# What you should do
Copy each line containing the word "Viewport" from the records that follow, please.

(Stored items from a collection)
##########

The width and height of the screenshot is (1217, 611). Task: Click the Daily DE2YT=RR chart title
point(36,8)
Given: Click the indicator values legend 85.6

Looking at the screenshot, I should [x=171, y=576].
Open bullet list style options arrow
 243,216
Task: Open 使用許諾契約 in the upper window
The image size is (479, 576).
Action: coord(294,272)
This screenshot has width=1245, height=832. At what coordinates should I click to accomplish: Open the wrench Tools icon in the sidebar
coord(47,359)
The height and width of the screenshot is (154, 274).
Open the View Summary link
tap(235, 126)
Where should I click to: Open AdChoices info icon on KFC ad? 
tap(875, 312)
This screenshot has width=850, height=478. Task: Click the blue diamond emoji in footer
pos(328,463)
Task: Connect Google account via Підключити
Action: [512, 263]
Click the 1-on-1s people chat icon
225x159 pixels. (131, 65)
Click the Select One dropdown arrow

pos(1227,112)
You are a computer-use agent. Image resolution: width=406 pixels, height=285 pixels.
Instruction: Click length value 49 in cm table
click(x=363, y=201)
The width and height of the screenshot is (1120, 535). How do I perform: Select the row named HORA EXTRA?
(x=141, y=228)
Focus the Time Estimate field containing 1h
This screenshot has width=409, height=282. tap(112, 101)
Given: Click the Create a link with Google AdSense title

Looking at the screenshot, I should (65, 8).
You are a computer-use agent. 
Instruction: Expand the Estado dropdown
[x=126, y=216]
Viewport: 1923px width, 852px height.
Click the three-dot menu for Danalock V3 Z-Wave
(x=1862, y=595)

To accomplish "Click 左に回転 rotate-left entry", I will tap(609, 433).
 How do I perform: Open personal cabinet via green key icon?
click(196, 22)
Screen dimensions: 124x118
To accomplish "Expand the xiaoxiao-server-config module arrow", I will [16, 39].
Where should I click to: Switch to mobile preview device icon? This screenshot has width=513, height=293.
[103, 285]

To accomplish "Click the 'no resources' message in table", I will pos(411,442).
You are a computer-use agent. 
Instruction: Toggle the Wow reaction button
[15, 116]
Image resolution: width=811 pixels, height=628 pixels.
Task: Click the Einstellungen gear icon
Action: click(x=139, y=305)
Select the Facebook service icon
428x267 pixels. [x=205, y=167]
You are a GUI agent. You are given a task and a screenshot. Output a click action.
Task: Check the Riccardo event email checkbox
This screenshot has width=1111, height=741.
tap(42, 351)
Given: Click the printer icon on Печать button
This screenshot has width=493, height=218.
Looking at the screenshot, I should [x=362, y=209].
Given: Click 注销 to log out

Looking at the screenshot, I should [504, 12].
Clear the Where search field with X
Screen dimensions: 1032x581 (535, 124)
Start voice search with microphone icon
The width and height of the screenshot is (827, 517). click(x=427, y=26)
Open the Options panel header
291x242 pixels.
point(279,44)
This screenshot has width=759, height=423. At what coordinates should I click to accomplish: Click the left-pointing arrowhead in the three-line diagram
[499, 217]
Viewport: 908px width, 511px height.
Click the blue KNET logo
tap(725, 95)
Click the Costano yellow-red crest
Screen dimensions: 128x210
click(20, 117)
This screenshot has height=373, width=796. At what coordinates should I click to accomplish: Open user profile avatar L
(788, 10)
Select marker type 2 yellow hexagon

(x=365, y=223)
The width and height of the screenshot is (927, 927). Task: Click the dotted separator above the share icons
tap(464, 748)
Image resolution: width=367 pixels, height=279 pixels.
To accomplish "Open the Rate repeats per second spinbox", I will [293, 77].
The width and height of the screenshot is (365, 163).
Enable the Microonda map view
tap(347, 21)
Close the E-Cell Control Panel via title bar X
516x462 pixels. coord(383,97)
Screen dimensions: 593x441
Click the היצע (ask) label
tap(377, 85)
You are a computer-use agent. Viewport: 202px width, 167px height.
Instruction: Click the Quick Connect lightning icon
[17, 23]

##########

# Result of this exercise
Viewport: 1923px width, 852px height.
Viewport: 908px width, 511px height.
You are a computer-use agent. Viewport: 202px width, 167px height.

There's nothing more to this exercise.